A single stretch of the material below is to be transcribed exactly, starting at the line with "Task: Click the network computers widget icon" and ending after the line with "Task: Click scroll down arrow of the datagrid".
——
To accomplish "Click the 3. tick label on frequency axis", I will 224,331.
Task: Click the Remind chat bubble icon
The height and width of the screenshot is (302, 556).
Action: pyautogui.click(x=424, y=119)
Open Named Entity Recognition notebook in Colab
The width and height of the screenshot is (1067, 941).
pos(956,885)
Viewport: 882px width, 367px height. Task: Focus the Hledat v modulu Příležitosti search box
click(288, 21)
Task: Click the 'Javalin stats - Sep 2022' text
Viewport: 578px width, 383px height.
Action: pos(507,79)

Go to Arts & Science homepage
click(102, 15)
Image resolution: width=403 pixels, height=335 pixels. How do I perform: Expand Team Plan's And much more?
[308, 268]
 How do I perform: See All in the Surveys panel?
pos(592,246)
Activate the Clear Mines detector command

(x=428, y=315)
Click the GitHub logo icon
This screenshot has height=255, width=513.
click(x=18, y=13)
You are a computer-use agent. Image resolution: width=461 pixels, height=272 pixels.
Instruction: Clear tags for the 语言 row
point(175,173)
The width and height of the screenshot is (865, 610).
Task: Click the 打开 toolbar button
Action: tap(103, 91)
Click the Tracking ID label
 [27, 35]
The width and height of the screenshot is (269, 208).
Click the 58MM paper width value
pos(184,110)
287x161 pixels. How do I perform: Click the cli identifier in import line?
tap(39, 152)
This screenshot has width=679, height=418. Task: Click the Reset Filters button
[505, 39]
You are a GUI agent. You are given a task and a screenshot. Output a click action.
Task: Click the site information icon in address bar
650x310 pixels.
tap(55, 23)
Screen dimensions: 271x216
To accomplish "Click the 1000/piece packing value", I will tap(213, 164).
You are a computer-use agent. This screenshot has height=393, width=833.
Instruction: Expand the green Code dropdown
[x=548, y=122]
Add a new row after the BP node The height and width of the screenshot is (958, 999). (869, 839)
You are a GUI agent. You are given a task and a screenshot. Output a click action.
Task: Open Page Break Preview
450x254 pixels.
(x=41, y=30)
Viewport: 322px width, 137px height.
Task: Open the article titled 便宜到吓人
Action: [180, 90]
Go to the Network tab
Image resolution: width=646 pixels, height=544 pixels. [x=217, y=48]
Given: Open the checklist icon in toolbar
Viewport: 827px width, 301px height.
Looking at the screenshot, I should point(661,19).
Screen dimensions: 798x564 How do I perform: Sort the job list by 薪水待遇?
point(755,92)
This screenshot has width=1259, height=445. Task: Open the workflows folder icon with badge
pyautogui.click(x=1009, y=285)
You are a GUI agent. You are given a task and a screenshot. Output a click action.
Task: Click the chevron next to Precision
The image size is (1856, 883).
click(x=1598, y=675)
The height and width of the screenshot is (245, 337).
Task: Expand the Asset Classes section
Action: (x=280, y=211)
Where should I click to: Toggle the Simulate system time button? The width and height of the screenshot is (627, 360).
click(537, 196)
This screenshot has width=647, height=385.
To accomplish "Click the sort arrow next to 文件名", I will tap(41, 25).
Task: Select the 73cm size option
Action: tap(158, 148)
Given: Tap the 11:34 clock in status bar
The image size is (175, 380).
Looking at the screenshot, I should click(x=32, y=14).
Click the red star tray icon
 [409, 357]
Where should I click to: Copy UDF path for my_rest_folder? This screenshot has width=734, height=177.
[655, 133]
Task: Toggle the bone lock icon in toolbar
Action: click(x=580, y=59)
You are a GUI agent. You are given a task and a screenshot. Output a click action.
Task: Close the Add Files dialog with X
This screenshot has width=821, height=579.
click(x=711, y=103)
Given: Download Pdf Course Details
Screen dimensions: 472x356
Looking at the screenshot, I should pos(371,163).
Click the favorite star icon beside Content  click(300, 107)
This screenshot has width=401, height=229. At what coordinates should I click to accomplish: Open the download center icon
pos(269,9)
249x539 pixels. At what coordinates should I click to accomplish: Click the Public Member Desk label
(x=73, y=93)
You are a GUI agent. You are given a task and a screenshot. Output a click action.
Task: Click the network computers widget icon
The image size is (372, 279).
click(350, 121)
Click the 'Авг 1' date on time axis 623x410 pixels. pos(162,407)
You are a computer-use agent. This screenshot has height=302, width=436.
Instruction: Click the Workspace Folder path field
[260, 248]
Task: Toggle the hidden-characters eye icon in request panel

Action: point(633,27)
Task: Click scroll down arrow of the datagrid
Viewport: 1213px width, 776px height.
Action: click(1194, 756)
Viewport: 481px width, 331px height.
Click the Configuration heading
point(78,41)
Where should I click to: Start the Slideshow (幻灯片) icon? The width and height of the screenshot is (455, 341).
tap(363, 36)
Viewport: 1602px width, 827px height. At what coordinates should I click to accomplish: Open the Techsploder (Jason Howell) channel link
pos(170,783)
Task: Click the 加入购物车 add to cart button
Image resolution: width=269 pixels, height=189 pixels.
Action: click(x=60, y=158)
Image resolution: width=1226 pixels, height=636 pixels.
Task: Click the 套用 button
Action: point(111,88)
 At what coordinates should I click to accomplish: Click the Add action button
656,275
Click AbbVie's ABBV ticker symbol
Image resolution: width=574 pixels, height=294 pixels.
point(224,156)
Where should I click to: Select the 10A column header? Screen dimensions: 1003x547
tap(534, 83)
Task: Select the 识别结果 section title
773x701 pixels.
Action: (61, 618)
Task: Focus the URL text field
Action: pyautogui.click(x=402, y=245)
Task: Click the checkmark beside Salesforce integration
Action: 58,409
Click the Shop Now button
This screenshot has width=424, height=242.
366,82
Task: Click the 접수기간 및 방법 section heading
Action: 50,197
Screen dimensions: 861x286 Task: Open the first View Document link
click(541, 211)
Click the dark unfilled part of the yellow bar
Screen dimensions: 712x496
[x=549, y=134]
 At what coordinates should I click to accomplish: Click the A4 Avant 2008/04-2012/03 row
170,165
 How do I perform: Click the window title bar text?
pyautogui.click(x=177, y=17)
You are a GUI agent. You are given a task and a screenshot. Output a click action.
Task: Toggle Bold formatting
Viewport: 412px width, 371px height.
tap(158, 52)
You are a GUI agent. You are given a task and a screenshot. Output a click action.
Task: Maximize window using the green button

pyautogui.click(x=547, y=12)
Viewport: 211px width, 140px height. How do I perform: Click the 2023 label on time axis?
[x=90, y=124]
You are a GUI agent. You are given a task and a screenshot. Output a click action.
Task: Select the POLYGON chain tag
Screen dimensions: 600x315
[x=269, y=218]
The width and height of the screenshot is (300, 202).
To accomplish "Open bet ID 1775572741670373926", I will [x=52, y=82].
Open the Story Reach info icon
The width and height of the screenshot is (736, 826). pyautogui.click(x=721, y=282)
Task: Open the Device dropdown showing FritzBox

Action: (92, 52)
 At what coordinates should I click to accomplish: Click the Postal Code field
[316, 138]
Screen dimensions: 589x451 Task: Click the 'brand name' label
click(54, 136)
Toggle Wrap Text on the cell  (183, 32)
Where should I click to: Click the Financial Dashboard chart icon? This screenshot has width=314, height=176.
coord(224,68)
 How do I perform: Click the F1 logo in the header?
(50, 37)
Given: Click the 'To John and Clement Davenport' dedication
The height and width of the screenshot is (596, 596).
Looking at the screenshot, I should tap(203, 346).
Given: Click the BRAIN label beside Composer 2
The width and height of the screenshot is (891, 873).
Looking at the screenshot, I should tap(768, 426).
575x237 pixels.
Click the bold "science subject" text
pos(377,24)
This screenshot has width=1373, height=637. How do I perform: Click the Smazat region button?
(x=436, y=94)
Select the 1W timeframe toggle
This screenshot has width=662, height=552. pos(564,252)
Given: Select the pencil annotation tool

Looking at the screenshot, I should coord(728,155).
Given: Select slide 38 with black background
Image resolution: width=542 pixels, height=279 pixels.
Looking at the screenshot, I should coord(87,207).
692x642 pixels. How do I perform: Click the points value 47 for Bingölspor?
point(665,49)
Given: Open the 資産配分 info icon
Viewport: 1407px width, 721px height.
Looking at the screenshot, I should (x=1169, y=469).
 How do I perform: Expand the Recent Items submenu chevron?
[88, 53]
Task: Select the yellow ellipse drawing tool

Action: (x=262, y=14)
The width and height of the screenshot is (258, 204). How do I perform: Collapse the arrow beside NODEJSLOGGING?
——
> Output below:
Task: Click the network computers widget icon
The image size is (372, 279).
click(350, 121)
Click the 'Авг 1' date on time axis 623x410 pixels. pos(162,407)
You are a computer-use agent. This screenshot has height=302, width=436.
Instruction: Click the Workspace Folder path field
[260, 248]
Task: Toggle the hidden-characters eye icon in request panel

Action: point(633,27)
Task: Click scroll down arrow of the datagrid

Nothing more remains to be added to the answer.